Statistics and Probability. I hate this subject. The only class that I got nothing out of in College.
What is your long way? I am quite curious to know. A following up to this question is "what is the probability of getting all four kings before getting ANY ace?"
(52/4)*(51/3)*(50/2)*(49/1)*(48/4) For stats, I think it'd be 52C4* (48/4) Or 1:3,248,700 draws. You want a king for the first draw. 4 kings in a deck. Next draw there are 3... Final draw is ace but there are 4 aces. Since the draws are dependent upon each other because of order, you multiply the probabilities.
The question is being asked backwards.
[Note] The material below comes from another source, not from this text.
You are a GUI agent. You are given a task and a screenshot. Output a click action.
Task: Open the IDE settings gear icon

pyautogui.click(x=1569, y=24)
It should say: What is the probability that, during a one-at-a-time drawing of cards from a shuffled 52-card deck that the Ace of Spades will be drawn LAST after first seeing all four Kings drawn before that? Therefore, the specific probability of any one card being drawn on any one pull is not relevant. The only issue at hand is the likelihood that the Ace will be drawn after the 4 Kings. The entire 52-card draw is considered one entire act, and the only relevant question is how likely the Ace will be the last of those particular 5 cards. There are only 5 possible outcomes: The Ace will either be first, second, third, fourth, or fifth. The question is concerned specifically with the odds of one particular outcome: fifth position. Those who have said 20% are correct.
i just went through each position the ace could be picked (1 thru 52) and did the probability you'd get all 4 kings before that position. so if the ace was picked 3rd, there would be 0 chance to get all 4 kings. if it was picked 10th, then of the 9 cards before, there would be 51C9 ways to pick those 9 cards, and and 47C5 ways that included 4 kings (47 b/c you're taking the ace and 4 kings out of the equation and 5 b/c there are 5 other cards in the 9 cards besides the 4 kings). then i just put that in excel for all 52 positions and added up the individual probabilities and it came about to 0.2 or 1/5. it sounded a lot more complicated when i just wrote it than it really was, but it still got me to 1/5, just about 10 minutes after the easy way would have.